REQUIRED WORK>
Please update these items by replacing "Sponsoren" with "Partners", keeping everything else the same. Leave the pictures out of your answer.

BEGIN DATA EXTRACT

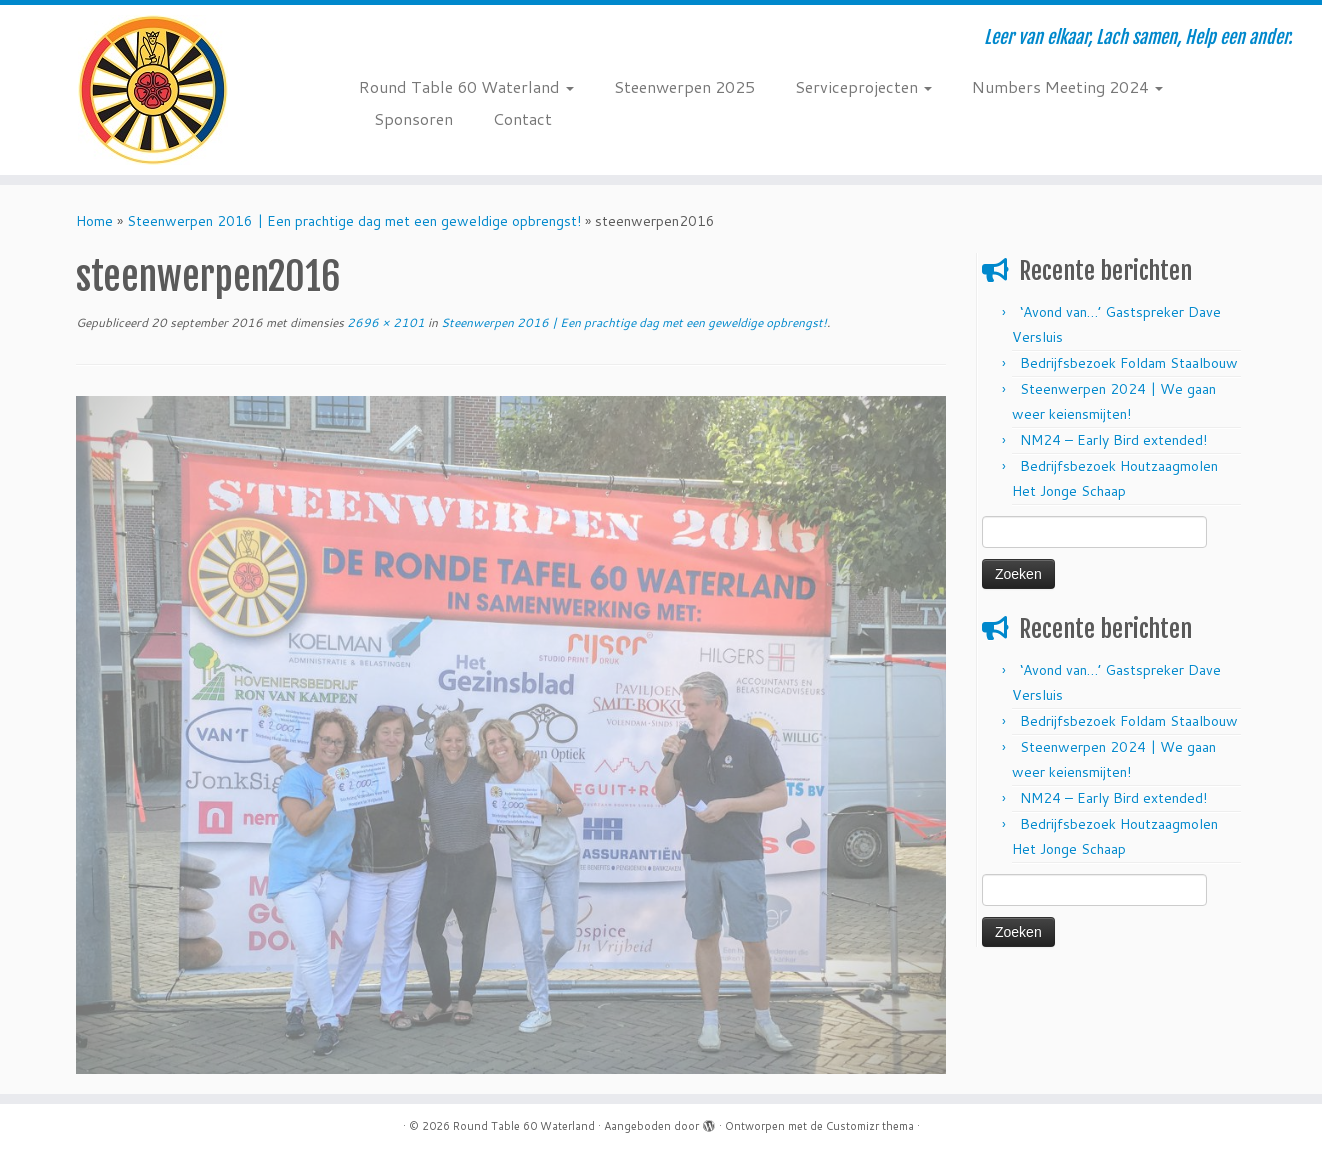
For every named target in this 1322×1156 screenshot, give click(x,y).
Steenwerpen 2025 (684, 86)
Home (94, 221)
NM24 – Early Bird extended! (1113, 440)
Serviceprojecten (863, 86)
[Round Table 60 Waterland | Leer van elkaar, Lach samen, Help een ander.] (152, 90)
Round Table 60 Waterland (466, 86)
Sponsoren (413, 118)
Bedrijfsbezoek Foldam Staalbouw (1129, 363)
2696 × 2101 (384, 322)
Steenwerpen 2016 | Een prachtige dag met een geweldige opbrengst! (354, 221)
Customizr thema (870, 1126)
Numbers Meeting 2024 (1067, 86)
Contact (522, 118)
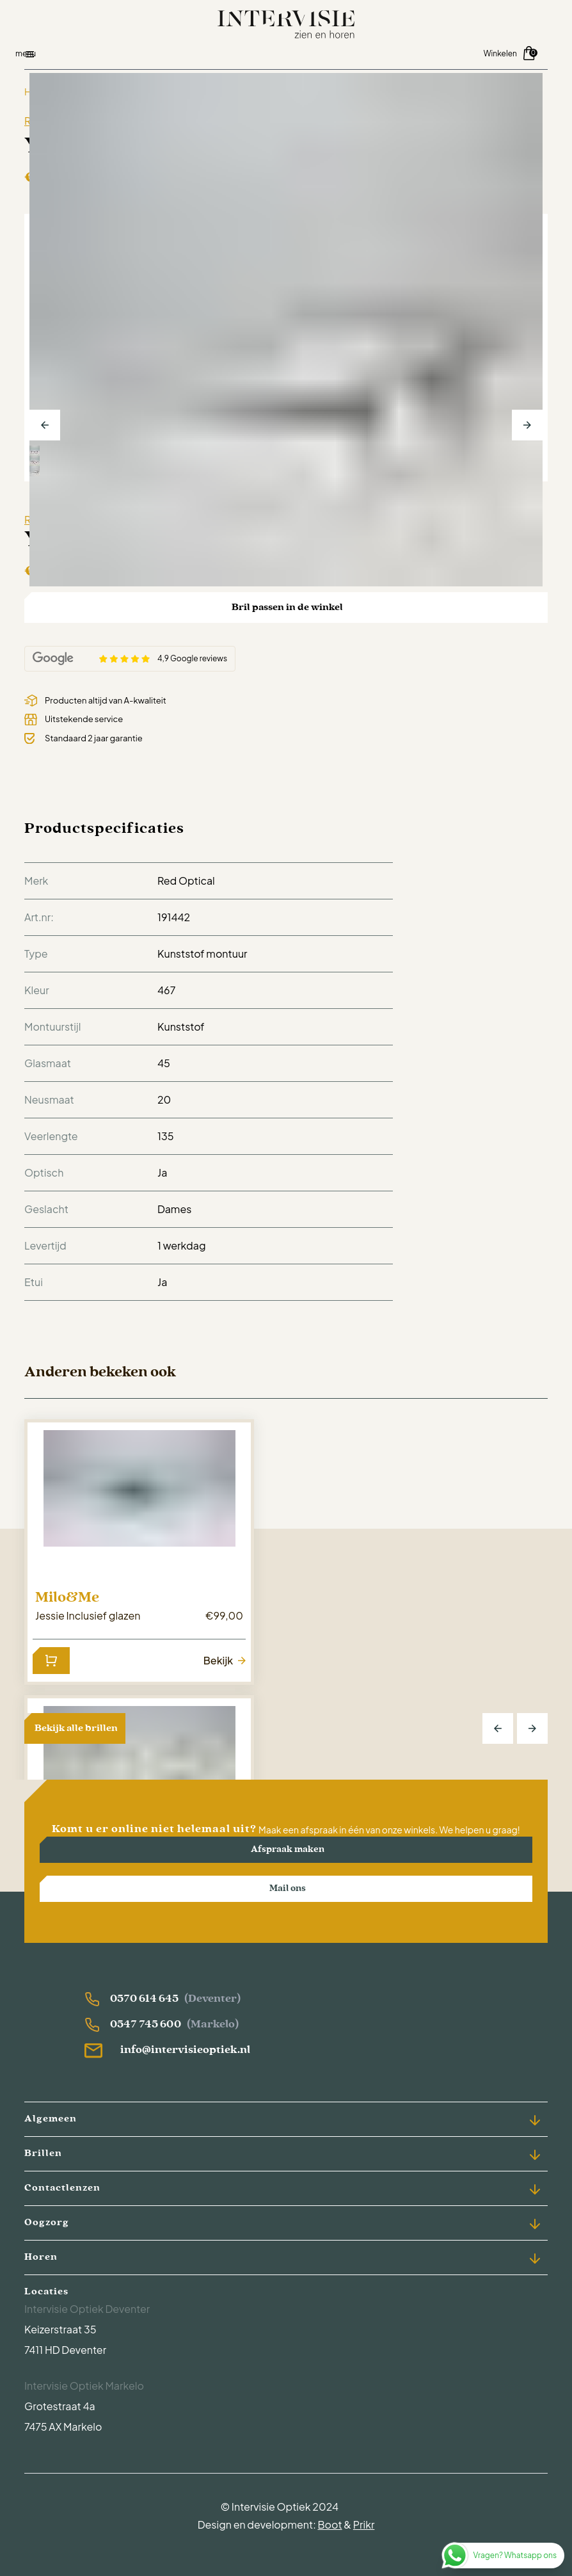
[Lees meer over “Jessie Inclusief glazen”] (51, 1660)
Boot (330, 2524)
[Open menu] (155, 54)
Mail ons (287, 1889)
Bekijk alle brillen (76, 1728)
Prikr (364, 2524)
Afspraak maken (287, 1850)
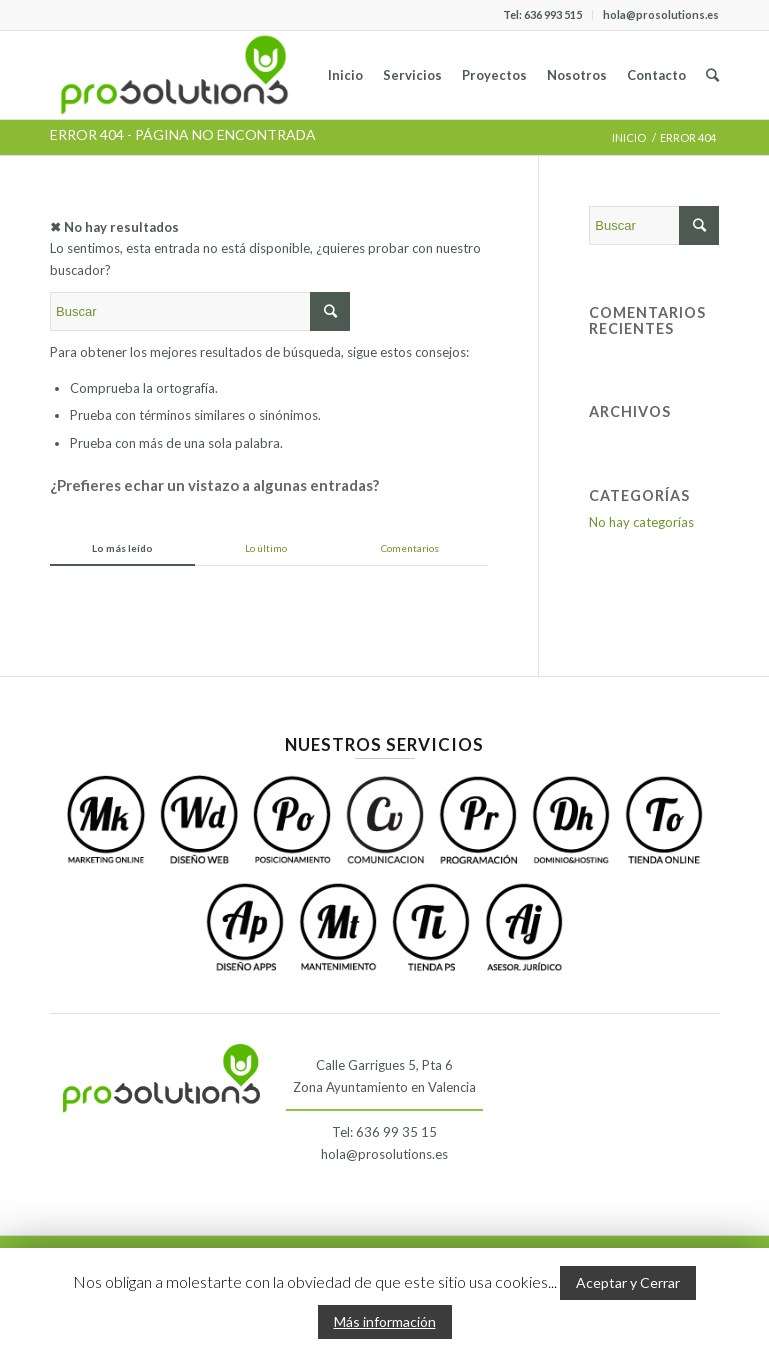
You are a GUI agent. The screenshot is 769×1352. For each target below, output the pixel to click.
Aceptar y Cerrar (628, 1282)
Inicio (629, 137)
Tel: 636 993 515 (542, 14)
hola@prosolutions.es (661, 14)
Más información (385, 1321)
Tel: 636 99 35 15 (384, 1132)
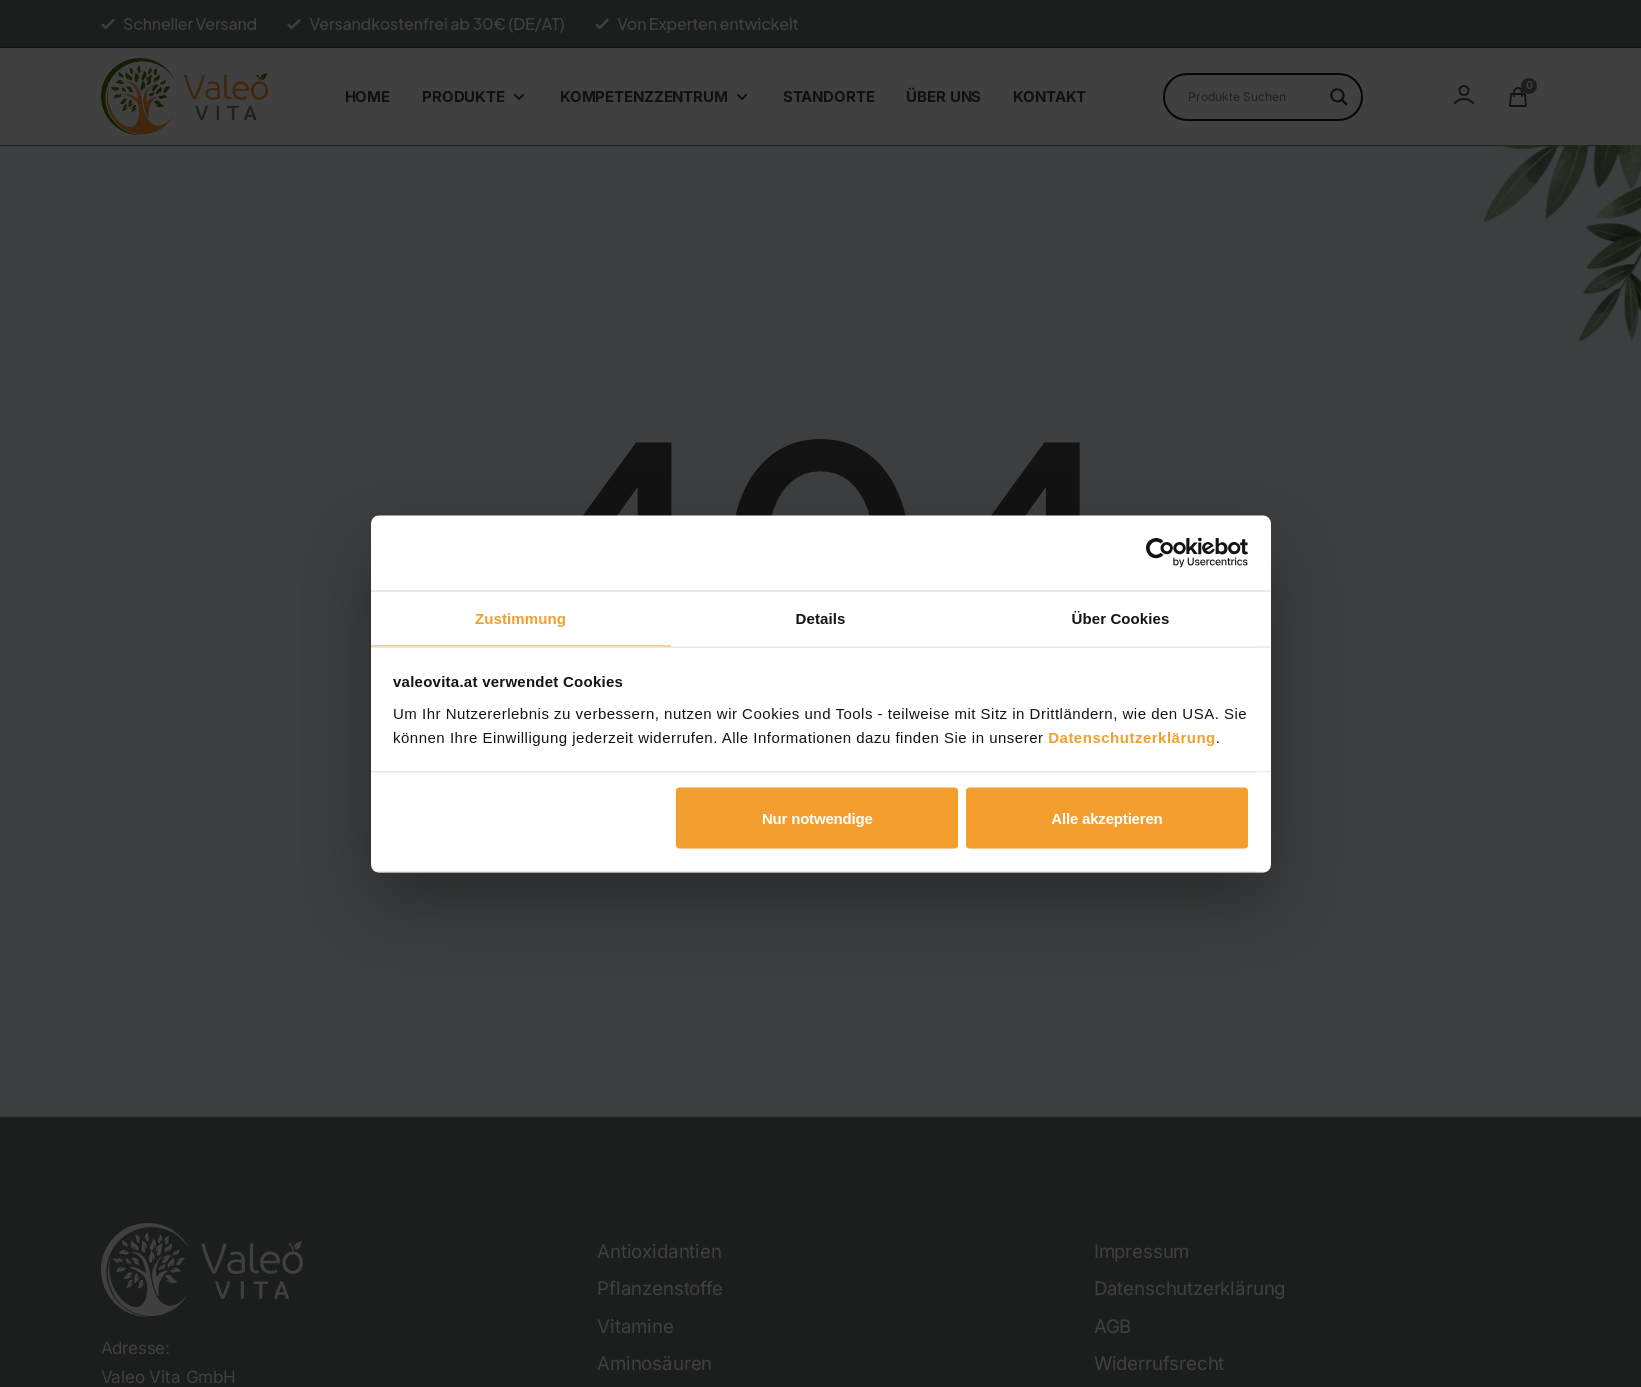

END DATA EXTRACT

OUTPUT FOR THIS TASK>
For every named target in this 1322×1156 screenshot, give click(x,y).
Steenwerpen 2025 (684, 86)
Home (94, 221)
NM24 – Early Bird extended! (1113, 440)
Serviceprojecten (863, 86)
[Round Table 60 Waterland | Leer van elkaar, Lach samen, Help een ander.] (152, 90)
Round Table 60 Waterland (466, 86)
Partners (413, 118)
Bedrijfsbezoek Foldam Staalbouw (1129, 363)
2696 × 2101 (384, 322)
Steenwerpen 2016 | Een prachtige dag met een geweldige opbrengst! (354, 221)
Customizr thema (870, 1126)
Numbers Meeting 2024 (1067, 86)
Contact (522, 118)
[Lees meer over “Jessie Inclusief glazen”] (51, 1660)
Boot (330, 2524)
[Open menu] (155, 54)
Mail ons (287, 1889)
Bekijk alle brillen (76, 1728)
Prikr (364, 2524)
Afspraak maken (287, 1850)
You are a GUI agent. The screenshot is 769×1352. For each target below, output the pixel to click.
Aceptar y Cerrar (628, 1282)
Inicio (629, 137)
Tel: 636 993 515 (542, 14)
hola@prosolutions.es (661, 14)
Más información (385, 1321)
Tel: 636 99 35 15 (384, 1132)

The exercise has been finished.